Questions on the material
a) Copy part of the passage on Beyond Middle Earth word for word, beginning at the words "What does Beyond" and stopping after the words "his voluminous works).".
b) Carry on the passage describing the concept of Beyond Middle Earth, picking up right after its final sentence.

Passage provided
━━━━━━━━━━

Concept Details
Beyond Middle Earth is structured in the format and semblance of a ‘botanica’, this being an encyclopaedia of plants, with the visual concept being that of an ancient book of plant learning. Its construction has been approached with the same rigour that would be applied to a reference book of non-fiction. Plants are listed by family, just as in real botanical treatises. It uses the explanation of each plant’s name to introduce aspects of history, mythology, peoples, places and ecology. In effect, the scientific names of each plant are used as gateways to a broader realm of peoples, lands and natural lore.
To achieve this Beyond Middle Earth draws on real plants and animals, and real ecological processes, as well as actual political, psychological and military models – but these have been moulded and transformed to fit within a partly fictional landscape and an alternative time. The textual entwining of real plants, and those that have been artificially created within its pages, veils the boundaries of fiction and non-fiction.
However, within the constraints of the botanica format, the bulk of the text reads from beginning to end like a world history and mythology, and an historical novel – whose lands, events, characters and their lives, progressively build in detail and complexity, until Beyond Middle Earth ends with a conventional climax. But hidden within and throughout the work (and the structure and meaning of individual words) are numerous cryptic allusions to times and things past, and so later re-readings, and the interpretation of plant names, expose details that first were undetected.
Large blocks of easily read text have been introduced. These follow on from the brief introductory paragraphs that accompany each plant. Occasionally, some aspects of the text may verge on the technical, but this is done so as to convincingly establish the book’s format and purported function.
What does Beyond Middle Earth do in relation to the works of J.R.R. Tolkien?
Beyond Middle Earth simply does what J.R.R. Tolkien wanted to see achieved, for he hoped to create a mythology “that other people would take over, adapt and use…”.
But importantly, Beyond Middle Earth does not rework Tolkien’s realms and storylines. Neither does it impose new events within his created landscapes. Those events that unfold in Beyond Middle Earth take place in new lands to the east of his ‘Middle-earth’, in ‘Central Middle Earth’ (as here constructed), and in a time largely later than those that concerned Tolkien’s writing (he always supposed that additional lands and peoples occurred east of the Sea of Rhún but did not know of, or mention, their nature in his voluminous works).

━━━━━━━━━━

Information supplied
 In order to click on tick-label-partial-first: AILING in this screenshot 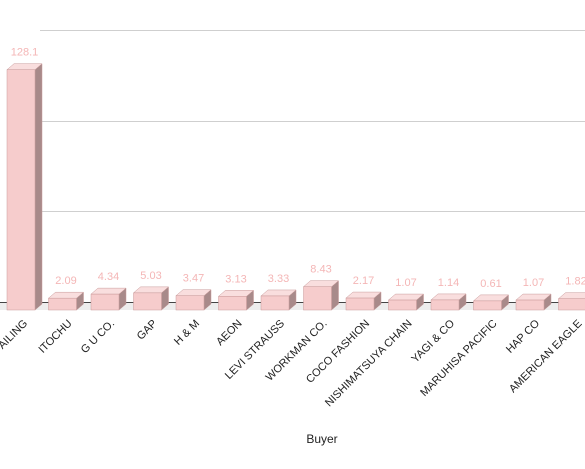, I will do `click(15, 335)`.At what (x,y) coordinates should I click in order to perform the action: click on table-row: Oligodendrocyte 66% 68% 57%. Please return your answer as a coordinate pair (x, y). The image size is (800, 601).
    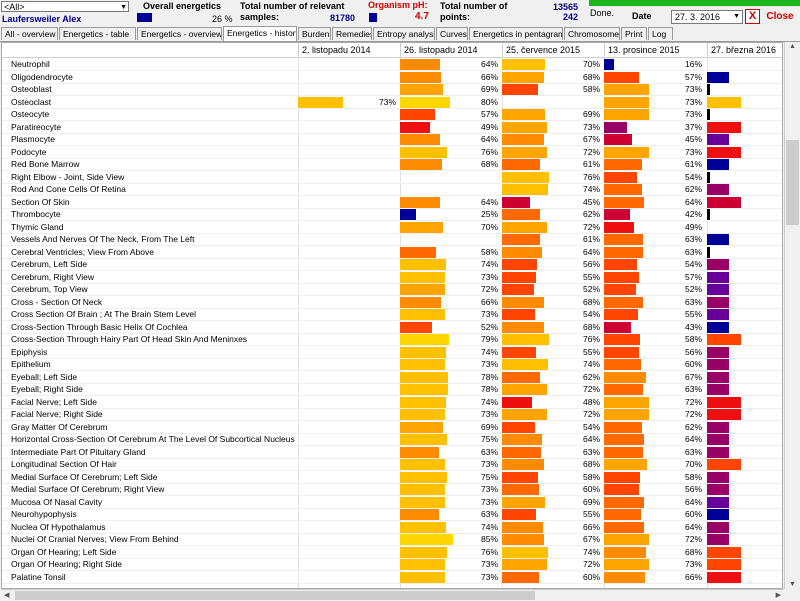
    Looking at the image, I should click on (392, 77).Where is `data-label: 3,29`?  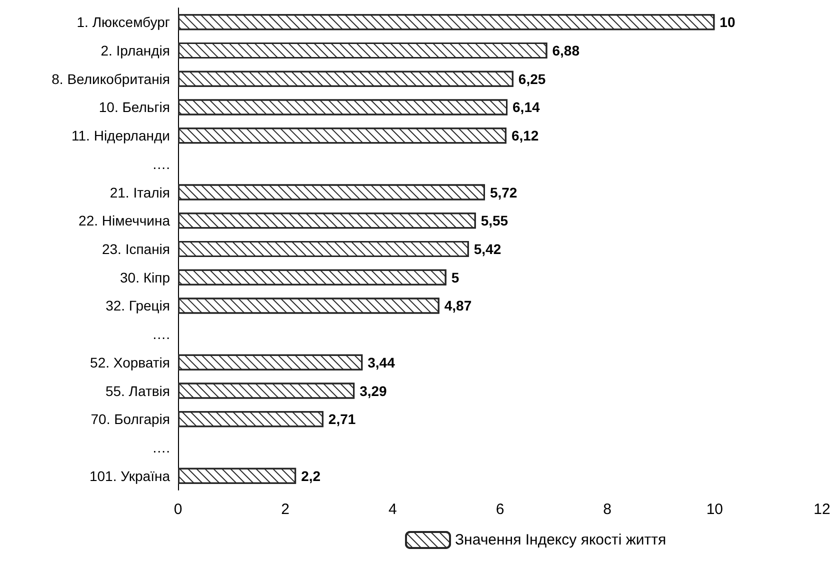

━━━━━━━━━━

Responses by item number
a)
What does Beyond Middle Earth do in relation to the works of J.R.R. Tolkien?
Beyond Middle Earth simply does what J.R.R. Tolkien wanted to see achieved, for he hoped to create a mythology “that other people would take over, adapt and use…”.
But importantly, Beyond Middle Earth does not rework Tolkien’s realms and storylines. Neither does it impose new events within his created landscapes. Those events that unfold in Beyond Middle Earth take place in new lands to the east of his ‘Middle-earth’, in ‘Central Middle Earth’ (as here constructed), and in a time largely later than those that concerned Tolkien’s writing (he always supposed that additional lands and peoples occurred east of the Sea of Rhún but did not know of, or mention, their nature in his voluminous works).

b)
Tolkien’s writings concern peoples, places and events that conclude with the end of ‘his Third Age’. The historical context of Beyond Middle Earth primarily concerns itself with the early centuries of the Fourth Age – the beginning of Tolkien’s forecast ‘Age of Men’, in which the knowledge and magnificence of the world’s first races, kingdoms and greatest achievements, slip from reality into the realm of myth and dim history. And the knowledge that the ancient races held falls to the preserve of the learned few, or is degraded into a macabre memory of what it truly once was; or simply becomes the thing of magic.
Tolkien’s preoccupation was with that of people and their various histories and languages; and those lands within which they dwelt. Only fleetingly did he mention the plants of Middle Earth. Yet these too were intimately embroiled in the events of his world, confronting the same forces of evil, and suffering the same torment and catastrophes. Consequently, Beyond Middle Earth overlays details of the plants, ecosystems, their ecological interactions, history, and their folk usage that are missing within his books.
Tolkien’s central themes were the tumultuous conflicts between the free peoples of Middle Earth with the powers of evil, of the great creation of the world, the cataclysms that befell all those caught within the first ages of its history, and the diminution of the grandeur of elves and men. Beyond Middle Earth is about that too, but in addition uses the artifices of forest and herb lore to bring into being aspects of the everyday life, culture and beliefs of those that inhabited Middle Earth – the humdrum things such as ‘what herbs were used as field dressings by the soldiers of Arthedain, the courtly poisons of eastern realms, those plants that brought delirium or the release of death, what made a good cottage vegetable stew, and the kinds of wood used in the making of shields or, that placed above the house hearth, kept ill-fortune from the newborn? Humdrum matters only to the powerful and holders of ancient knowledge, but central to the lives of ordinary people and rough-shod infantry.
Examples of Structure and Characters
There are no chapters as such. Instead a landscape of interacting subthemes and plots is progressively woven to establish a world where fact and fiction intertwine across the boundary of reality and fantasy. Layer upon layer of detail is introduced and built up. The result is an alternative reality, as richly endowed with natural, cultural and historical diversity as our own world: the waxing and waning of empires, cultural mores, epic sagas, myths, betrayal, plants that bring on dream-states or corporeal release, women of great purpose, and men of mean and evil intent…. .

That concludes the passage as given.